The latest Saudi cut as well as disruptions in Kazakhstan and Nigeria more than offset gains in Iran and Iraq, contributing to an almost 1 million b/d fall in OPEC+ output month on month.
OPEC's 13 members pumped 27.34 million b/d, while Russia and eight other allies added 13.06 million b/d, for a total of 40.40 million b/d, the survey found. That was the group's lowest since August 2021, when major cuts implemented during the pandemic were still being unwound.
With many parts of the global economy now on a wobbly footing, the OPEC+ alliance has returned to a strategy of aggressive supply restraint to support slumping oil prices, with several members announcing 1.2 million b/d in collective cuts from May through the end of the year and Saudi Arabia unilaterally declaring an extra 1 million b/d cut for July, which has been extended through September.

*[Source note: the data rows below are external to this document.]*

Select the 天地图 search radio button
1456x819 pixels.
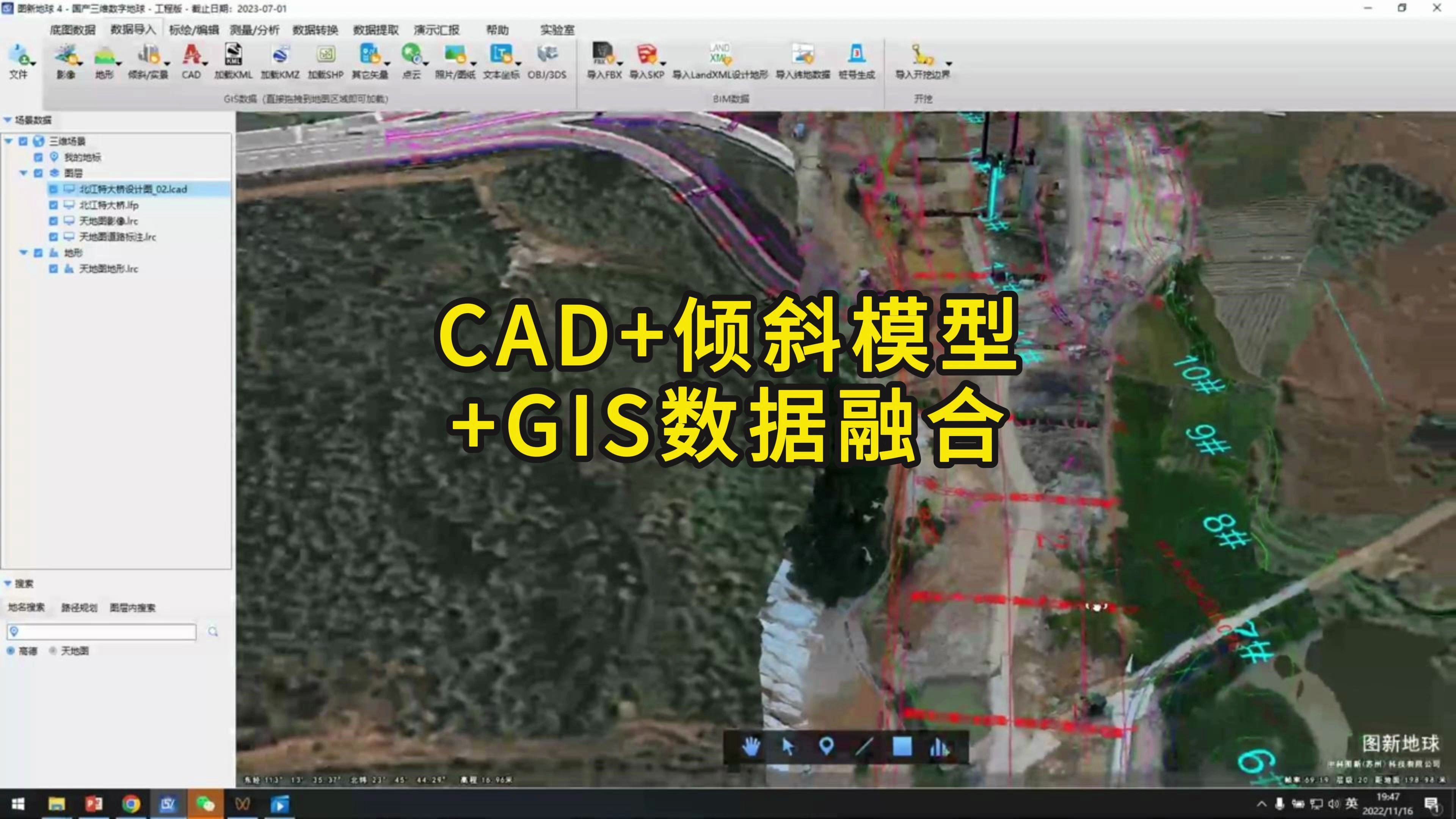tap(53, 651)
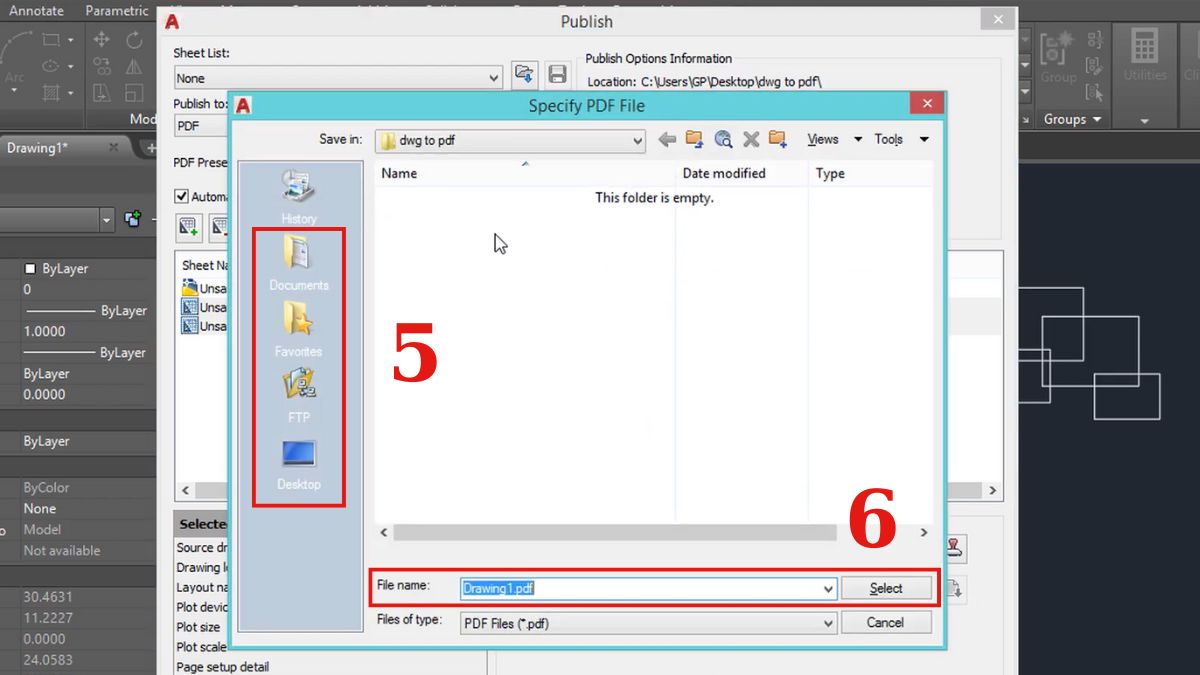
Task: Open the Search the Web tool
Action: point(723,140)
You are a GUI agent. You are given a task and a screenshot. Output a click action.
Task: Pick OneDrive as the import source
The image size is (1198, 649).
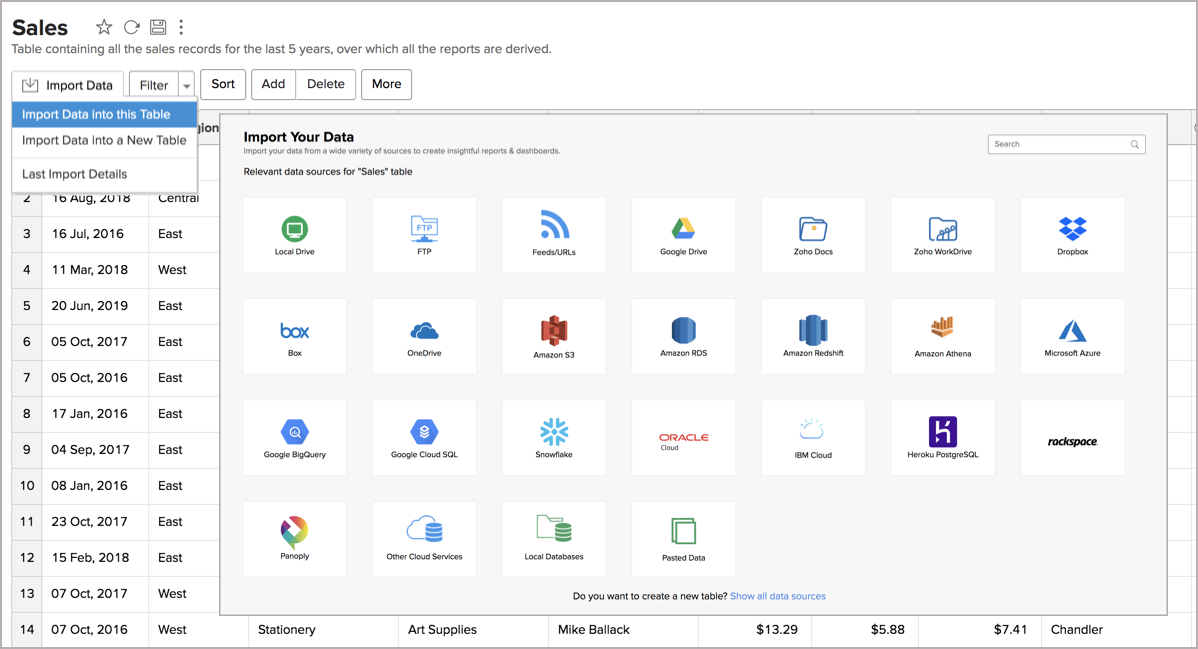[x=424, y=336]
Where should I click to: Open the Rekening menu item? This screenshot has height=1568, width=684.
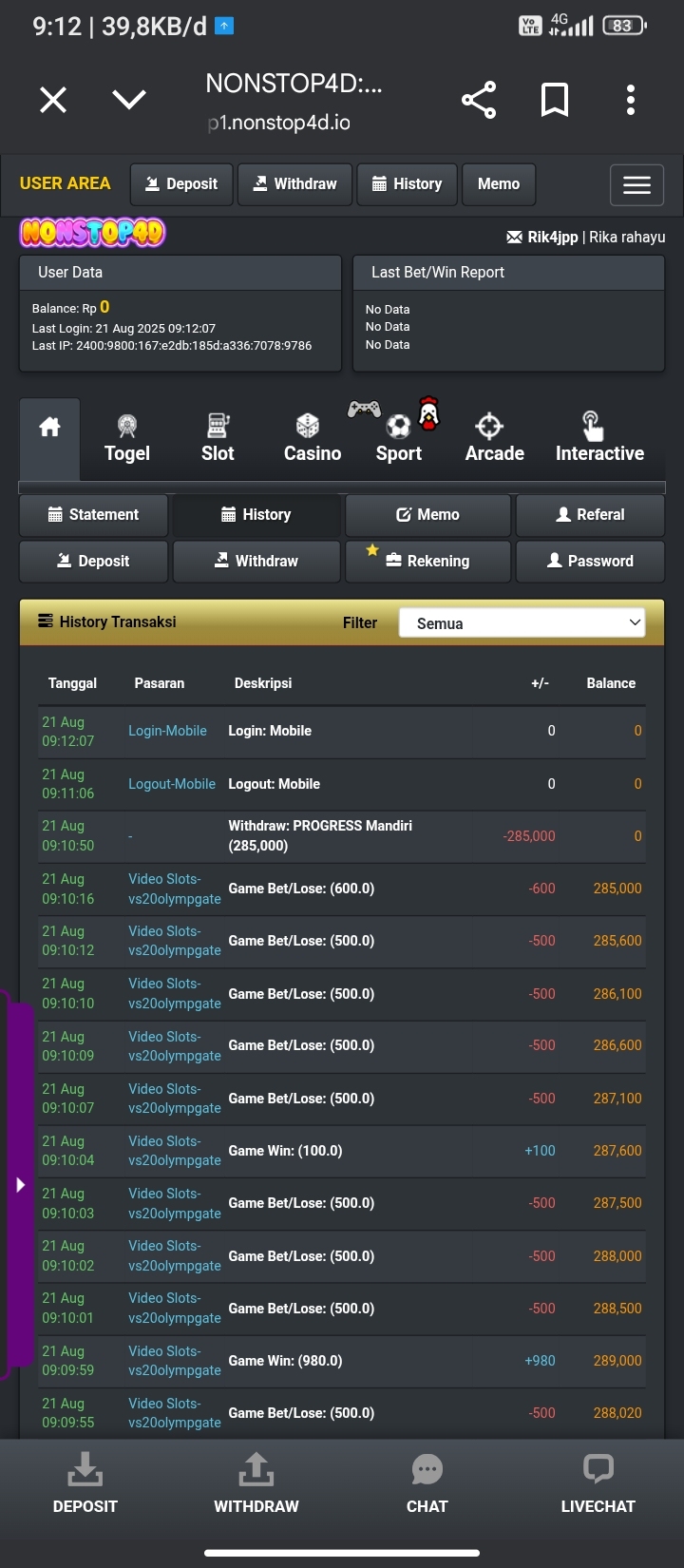click(428, 562)
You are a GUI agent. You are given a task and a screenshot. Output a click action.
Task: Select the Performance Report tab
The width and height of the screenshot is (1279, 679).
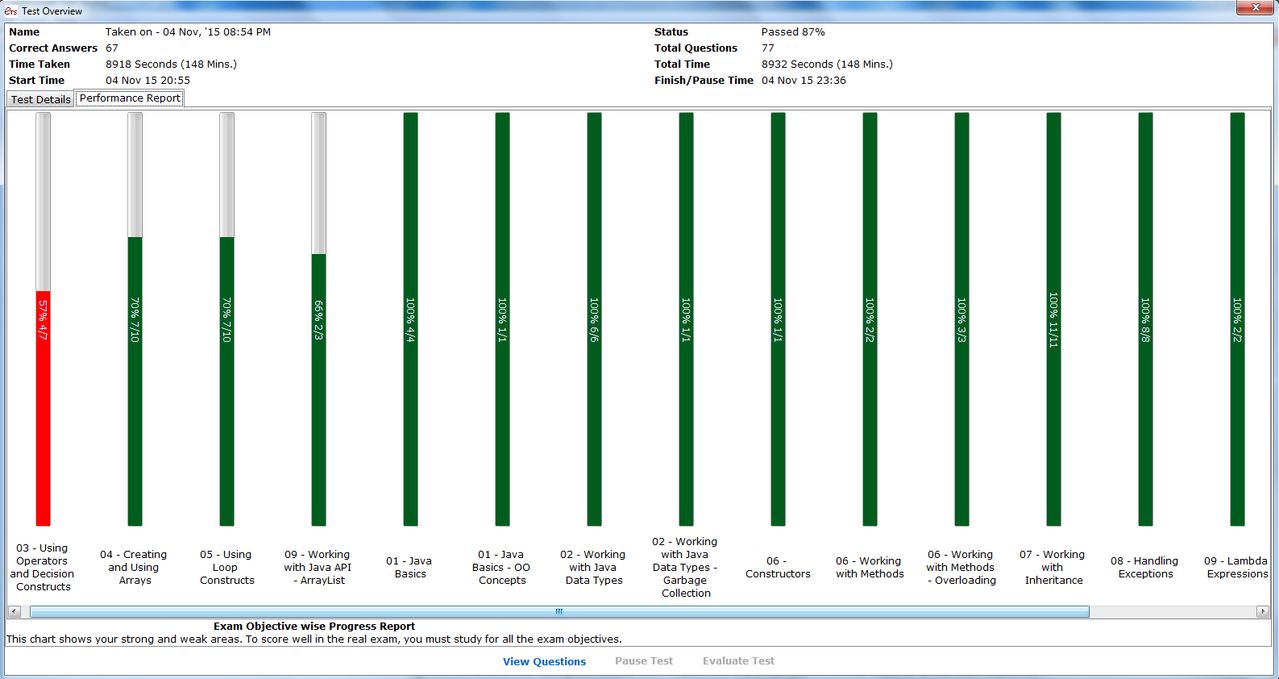[x=130, y=98]
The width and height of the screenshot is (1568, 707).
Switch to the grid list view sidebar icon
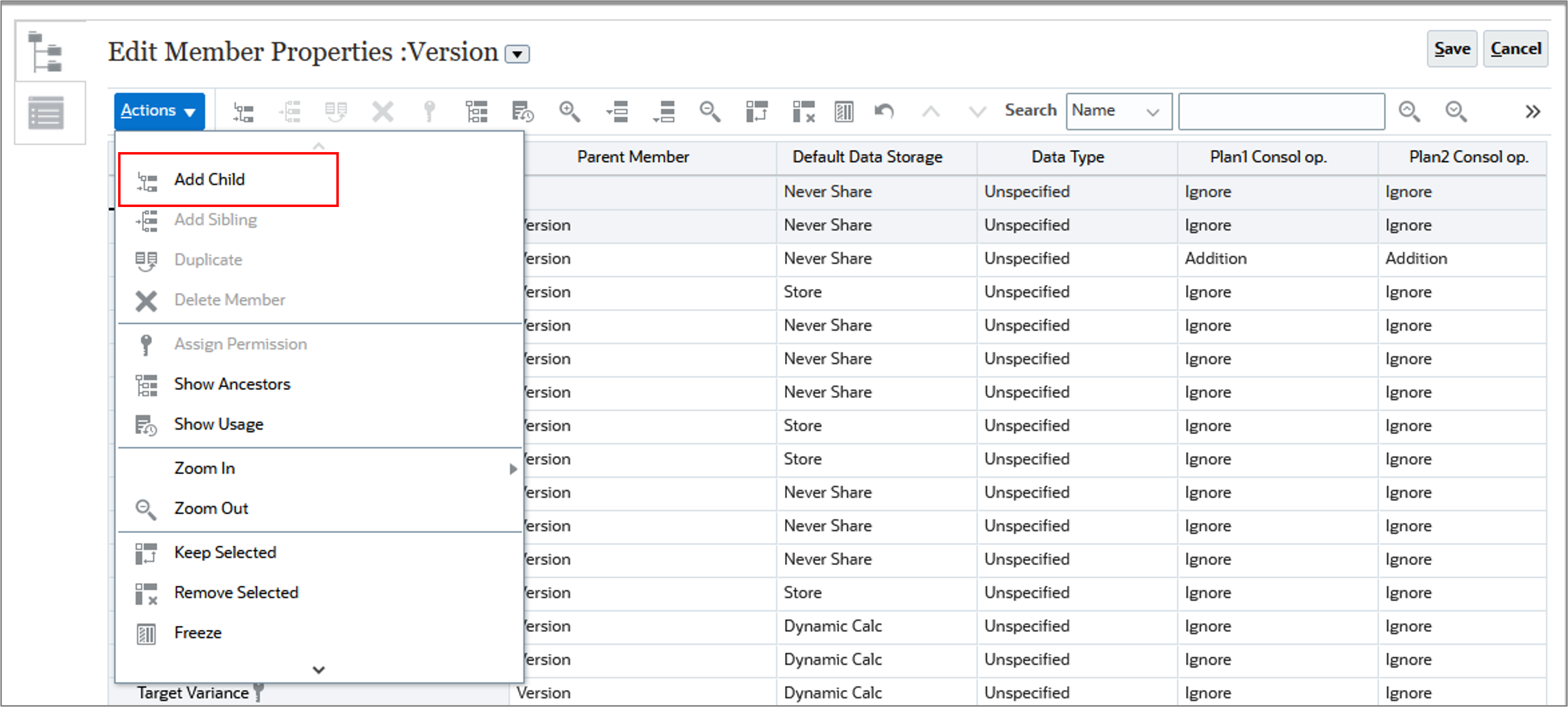(x=46, y=113)
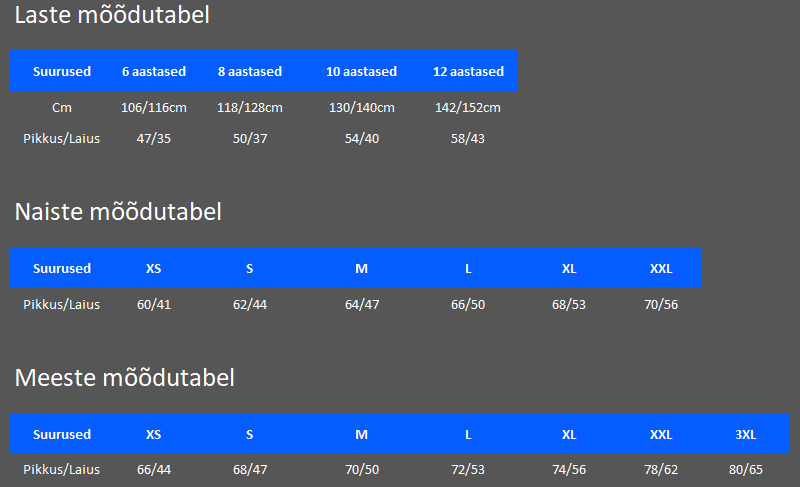Click the Meeste mõõdutabel heading
Image resolution: width=800 pixels, height=487 pixels.
point(124,378)
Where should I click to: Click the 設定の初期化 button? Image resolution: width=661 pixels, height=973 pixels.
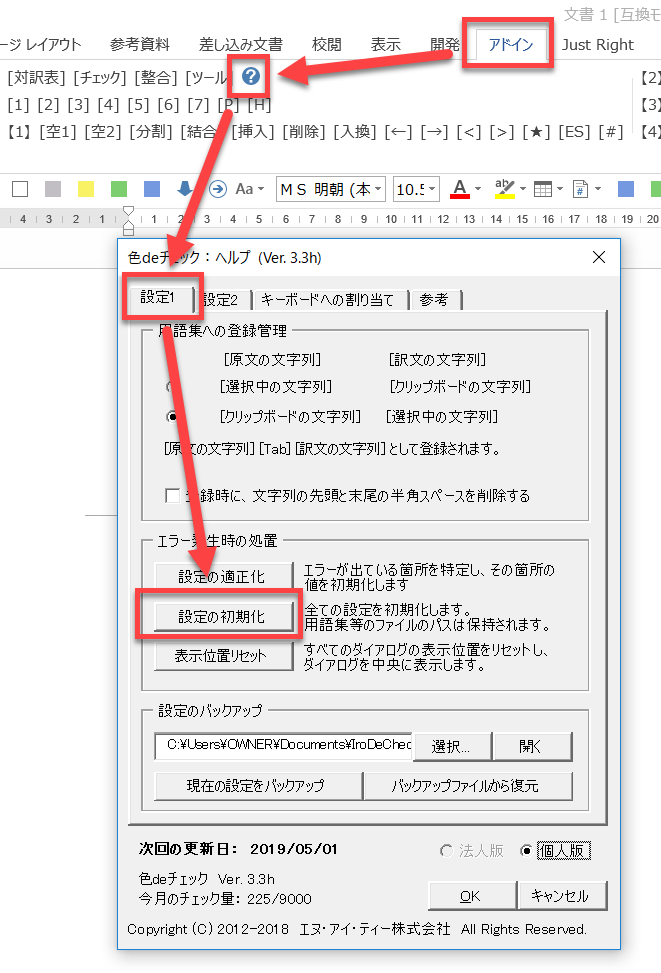(x=221, y=617)
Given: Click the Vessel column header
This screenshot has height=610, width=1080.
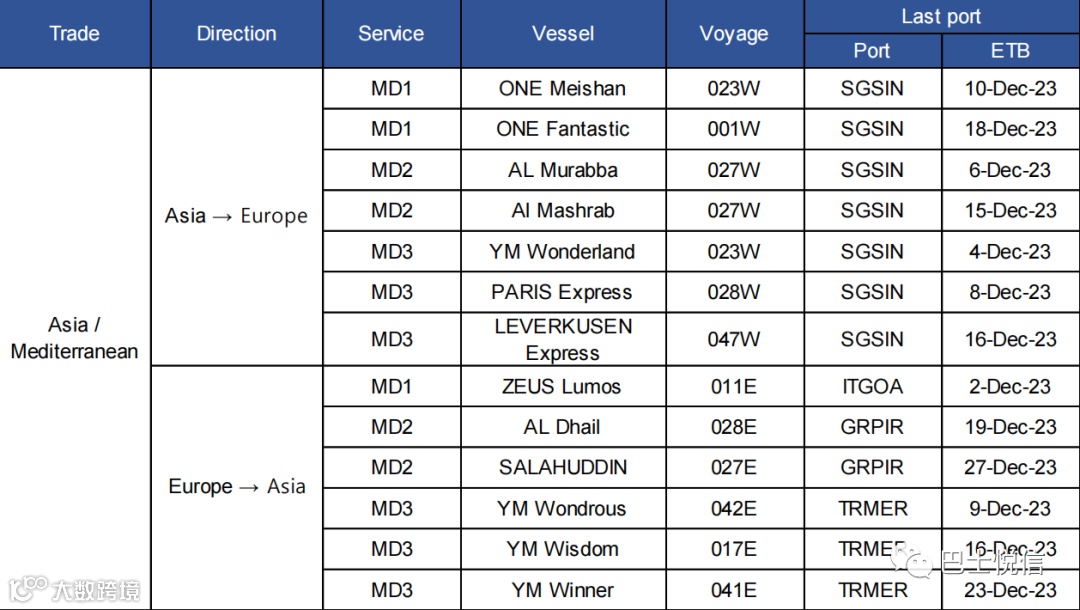Looking at the screenshot, I should [x=563, y=34].

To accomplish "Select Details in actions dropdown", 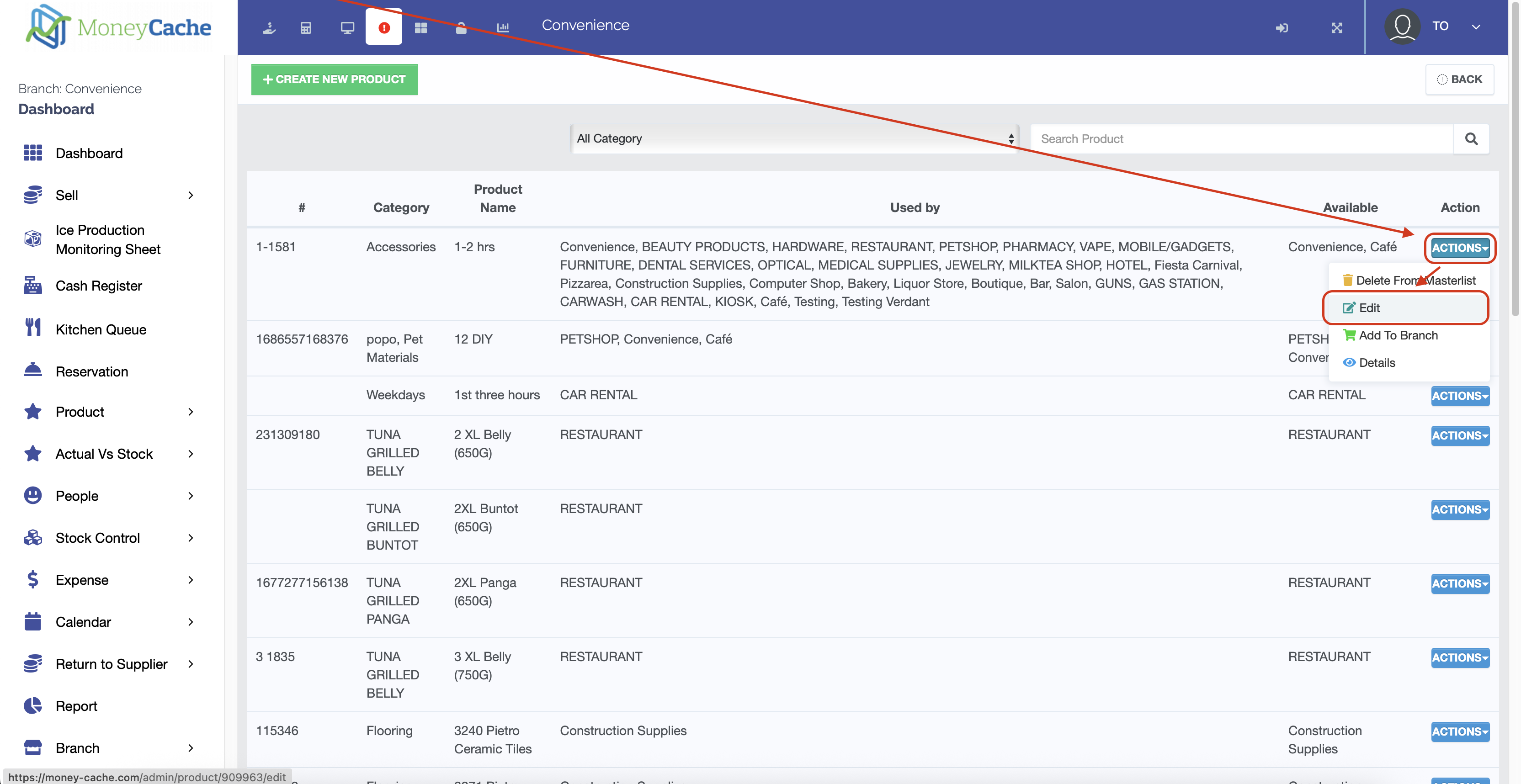I will (1376, 362).
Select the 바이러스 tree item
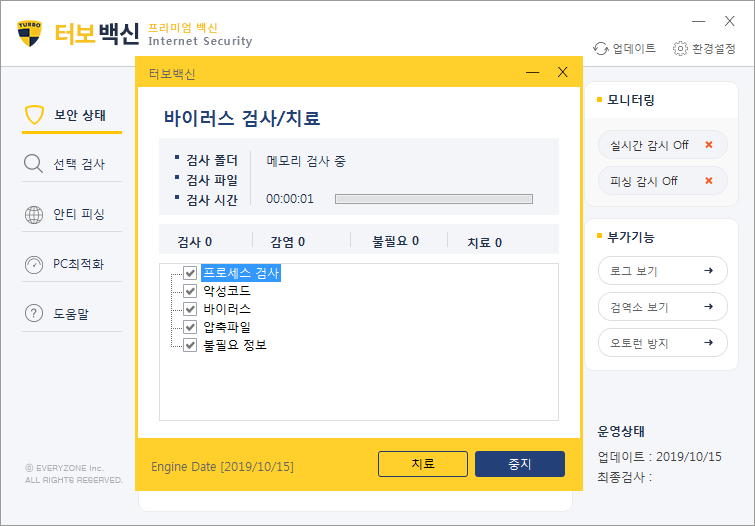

Saudi Arabia dropped its production to 9.05 million b/d -- the lowest level since June 2021, the survey found. The decline was not as steep as its pledged cut, with production falling 940,000 b/d on June volumes.
Elsewhere Nigeria saw a 100,000 b/d drop to 1.32 million b/d on an outage at Forcados from mid-month that contributed to a sharp drop in exports.
Offsetting the Saudi cut to some extent were increases in output by sanctions-hit Iran and Venezuela. Iranian production was at its highest level since December 2018, at 2.76 million b/d, while Venezuela's was at the highest level since February 2019 at 810,000 b/d, according to the survey.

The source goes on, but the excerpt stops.